Au nord, le développement économique et l’accès des Philippins aux études supérieures favorise l’apparition d’une bourgeoisie locale, les « illustrados », composée de descendants de chefs traditionnels et de nombreux « mestizos », métis hispano ou sino-philippins. Mais, d’une manière générale, la population locale reste écartée de la direction du pays par les « peninsulares », les Espagnols de métropole. La discrimination raciale des ordres religieux nourrit des révoltes, y compris dans les casernes, tout au long de la seconde moitié du XVIIIème siècle et du XIXème, en particulier lorsque la défaite des Espagnols lors de la guerre européenne de Sept Ans (1762-1764) démontre leur vulnérabilité : Manille est même brièvement occupée par les Britanniques.

* Contenu des données:
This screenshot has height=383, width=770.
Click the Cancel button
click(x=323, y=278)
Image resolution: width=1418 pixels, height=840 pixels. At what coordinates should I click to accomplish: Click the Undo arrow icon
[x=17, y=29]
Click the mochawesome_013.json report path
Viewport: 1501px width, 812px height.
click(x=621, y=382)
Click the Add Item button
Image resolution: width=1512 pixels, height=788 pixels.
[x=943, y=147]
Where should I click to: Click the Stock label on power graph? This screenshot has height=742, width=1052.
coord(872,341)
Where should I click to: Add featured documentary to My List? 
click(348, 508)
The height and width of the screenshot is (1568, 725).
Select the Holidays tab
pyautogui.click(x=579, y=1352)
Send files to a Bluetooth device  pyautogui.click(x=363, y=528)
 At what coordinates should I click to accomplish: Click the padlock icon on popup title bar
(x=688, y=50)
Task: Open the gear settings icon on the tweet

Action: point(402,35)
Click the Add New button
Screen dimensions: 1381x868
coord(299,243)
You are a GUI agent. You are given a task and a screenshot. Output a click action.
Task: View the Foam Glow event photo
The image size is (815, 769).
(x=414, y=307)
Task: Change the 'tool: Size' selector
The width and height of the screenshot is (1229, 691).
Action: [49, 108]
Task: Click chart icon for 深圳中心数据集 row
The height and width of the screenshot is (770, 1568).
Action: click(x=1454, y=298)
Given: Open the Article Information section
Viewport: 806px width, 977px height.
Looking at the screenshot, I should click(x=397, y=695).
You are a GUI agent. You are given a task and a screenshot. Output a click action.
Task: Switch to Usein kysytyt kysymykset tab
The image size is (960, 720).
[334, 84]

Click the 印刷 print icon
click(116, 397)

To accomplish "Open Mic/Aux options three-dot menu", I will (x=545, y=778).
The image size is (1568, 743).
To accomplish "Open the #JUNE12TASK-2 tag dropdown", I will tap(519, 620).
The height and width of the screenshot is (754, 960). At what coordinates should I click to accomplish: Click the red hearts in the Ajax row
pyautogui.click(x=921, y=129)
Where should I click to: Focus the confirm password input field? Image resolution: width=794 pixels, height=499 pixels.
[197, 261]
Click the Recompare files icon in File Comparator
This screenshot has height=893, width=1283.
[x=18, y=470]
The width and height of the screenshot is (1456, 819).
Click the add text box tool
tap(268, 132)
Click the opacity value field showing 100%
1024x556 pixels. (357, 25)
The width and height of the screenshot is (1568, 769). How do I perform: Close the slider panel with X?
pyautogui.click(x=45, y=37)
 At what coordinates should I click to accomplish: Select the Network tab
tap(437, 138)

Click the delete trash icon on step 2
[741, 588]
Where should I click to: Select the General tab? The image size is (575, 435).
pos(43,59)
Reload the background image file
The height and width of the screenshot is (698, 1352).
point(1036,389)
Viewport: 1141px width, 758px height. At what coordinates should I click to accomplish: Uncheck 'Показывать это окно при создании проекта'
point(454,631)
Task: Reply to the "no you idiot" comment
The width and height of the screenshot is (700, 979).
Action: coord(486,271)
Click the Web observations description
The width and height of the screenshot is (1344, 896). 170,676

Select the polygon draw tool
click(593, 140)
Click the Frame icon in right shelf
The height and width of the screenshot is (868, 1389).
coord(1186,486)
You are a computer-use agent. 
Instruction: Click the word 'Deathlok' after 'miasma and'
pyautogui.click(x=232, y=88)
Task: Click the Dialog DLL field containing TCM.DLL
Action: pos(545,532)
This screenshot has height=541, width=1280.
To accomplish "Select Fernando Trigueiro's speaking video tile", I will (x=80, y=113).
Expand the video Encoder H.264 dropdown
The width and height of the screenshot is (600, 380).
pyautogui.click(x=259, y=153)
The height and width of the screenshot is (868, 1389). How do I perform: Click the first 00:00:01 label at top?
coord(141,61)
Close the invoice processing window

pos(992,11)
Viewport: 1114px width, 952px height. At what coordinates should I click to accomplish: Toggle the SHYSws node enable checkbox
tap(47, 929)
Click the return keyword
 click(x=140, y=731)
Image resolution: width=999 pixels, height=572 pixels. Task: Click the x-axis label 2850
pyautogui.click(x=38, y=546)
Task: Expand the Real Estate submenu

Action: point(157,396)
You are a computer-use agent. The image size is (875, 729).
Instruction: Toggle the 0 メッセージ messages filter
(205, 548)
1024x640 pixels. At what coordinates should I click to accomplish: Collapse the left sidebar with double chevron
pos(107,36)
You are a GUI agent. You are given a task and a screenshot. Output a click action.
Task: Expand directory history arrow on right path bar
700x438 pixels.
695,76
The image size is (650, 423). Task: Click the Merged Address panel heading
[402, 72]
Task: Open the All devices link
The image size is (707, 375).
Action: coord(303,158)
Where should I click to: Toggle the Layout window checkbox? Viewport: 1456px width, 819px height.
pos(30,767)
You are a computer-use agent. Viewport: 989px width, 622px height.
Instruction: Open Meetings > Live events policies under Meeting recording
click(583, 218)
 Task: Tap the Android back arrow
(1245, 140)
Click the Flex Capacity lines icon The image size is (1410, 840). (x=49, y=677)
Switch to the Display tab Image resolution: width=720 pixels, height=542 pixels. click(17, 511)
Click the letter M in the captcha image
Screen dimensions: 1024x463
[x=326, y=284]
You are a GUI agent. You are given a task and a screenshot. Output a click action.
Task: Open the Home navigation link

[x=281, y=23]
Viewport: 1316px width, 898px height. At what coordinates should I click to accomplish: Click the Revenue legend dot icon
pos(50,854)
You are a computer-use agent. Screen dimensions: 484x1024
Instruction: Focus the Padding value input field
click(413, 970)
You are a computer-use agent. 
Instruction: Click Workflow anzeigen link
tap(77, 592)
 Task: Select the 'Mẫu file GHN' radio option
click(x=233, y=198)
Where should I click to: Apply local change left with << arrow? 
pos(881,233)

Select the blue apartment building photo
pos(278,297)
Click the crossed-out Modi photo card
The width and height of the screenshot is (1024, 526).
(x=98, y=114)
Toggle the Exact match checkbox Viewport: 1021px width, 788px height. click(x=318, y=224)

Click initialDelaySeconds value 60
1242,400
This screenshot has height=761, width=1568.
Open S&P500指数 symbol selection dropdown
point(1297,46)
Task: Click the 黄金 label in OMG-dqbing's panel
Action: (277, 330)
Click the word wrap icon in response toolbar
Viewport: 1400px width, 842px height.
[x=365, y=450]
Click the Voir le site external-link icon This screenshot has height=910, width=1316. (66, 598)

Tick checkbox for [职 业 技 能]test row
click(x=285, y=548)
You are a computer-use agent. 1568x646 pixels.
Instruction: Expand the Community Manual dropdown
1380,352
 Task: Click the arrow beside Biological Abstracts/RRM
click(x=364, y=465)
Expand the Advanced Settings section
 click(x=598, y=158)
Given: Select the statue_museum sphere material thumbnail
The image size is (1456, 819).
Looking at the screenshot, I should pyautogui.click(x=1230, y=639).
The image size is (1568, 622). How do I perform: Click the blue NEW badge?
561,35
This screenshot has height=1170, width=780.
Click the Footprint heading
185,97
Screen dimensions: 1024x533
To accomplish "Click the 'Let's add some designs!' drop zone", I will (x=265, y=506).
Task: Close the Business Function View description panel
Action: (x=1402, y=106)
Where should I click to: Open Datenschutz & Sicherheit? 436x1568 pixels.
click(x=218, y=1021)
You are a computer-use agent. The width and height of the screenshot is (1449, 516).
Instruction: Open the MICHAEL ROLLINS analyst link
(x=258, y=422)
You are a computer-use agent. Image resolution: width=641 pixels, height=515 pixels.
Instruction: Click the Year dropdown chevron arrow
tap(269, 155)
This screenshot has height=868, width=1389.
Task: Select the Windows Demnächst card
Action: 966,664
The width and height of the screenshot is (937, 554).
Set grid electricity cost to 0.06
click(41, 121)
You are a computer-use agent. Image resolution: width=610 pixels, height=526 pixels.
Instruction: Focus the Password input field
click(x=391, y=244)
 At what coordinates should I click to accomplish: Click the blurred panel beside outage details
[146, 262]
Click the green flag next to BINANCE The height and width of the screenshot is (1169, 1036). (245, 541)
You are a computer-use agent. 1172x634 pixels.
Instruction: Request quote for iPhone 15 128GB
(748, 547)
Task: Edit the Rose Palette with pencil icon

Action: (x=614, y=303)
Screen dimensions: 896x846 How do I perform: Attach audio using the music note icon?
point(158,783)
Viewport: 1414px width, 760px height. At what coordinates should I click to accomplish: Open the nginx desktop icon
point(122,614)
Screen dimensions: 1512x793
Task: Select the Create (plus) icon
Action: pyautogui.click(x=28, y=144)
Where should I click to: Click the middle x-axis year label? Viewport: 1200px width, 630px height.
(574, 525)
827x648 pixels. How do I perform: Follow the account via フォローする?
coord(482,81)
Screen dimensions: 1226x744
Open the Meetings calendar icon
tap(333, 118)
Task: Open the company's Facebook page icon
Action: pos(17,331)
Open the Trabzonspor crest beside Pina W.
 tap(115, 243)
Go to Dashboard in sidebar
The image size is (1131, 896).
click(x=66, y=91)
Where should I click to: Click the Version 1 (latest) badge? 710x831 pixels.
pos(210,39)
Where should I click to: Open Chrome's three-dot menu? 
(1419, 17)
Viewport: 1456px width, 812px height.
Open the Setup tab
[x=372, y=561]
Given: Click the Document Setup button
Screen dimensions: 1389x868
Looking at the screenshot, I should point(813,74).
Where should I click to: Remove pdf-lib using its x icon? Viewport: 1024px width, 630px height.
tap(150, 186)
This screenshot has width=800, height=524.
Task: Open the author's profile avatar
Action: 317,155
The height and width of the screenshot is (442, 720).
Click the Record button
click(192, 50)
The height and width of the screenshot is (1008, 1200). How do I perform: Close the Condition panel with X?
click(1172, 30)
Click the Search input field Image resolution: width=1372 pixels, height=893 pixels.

* Consigne 1: D'après le texte source, par quel nom désigne-t-on les Espagnols de métropole ?
* Consigne 2: Recopiez tout le passage du texte source, de « Au nord, le » jusqu'à « par les Britanniques. ».
* Consigne 3: Traduisez en anglais cette phrase du texte source : « Mais, d’une manière générale, la population locale reste écartée de la direction du pays par les « peninsulares », les Espagnols de métropole. »
Les données constituent un ensemble à part, indépendant du texte source.

* Bonne réponse 1: Les « peninsulares ».

* Bonne réponse 2:
Au nord, le développement économique et l’accès des Philippins aux études supérieures favorise l’apparition d’une bourgeoisie locale, les « illustrados », composée de descendants de chefs traditionnels et de nombreux « mestizos », métis hispano ou sino-philippins. Mais, d’une manière générale, la population locale reste écartée de la direction du pays par les « peninsulares », les Espagnols de métropole. La discrimination raciale des ordres religieux nourrit des révoltes, y compris dans les casernes, tout au long de la seconde moitié du XVIIIème siècle et du XIXème, en particulier lorsque la défaite des Espagnols lors de la guerre européenne de Sept Ans (1762-1764) démontre leur vulnérabilité : Manille est même brièvement occupée par les Britanniques.

* Bonne réponse 3: But, generally speaking, the local population remains kept out of the country's leadership by the "peninsulares," the Spaniards from metropolitan Spain.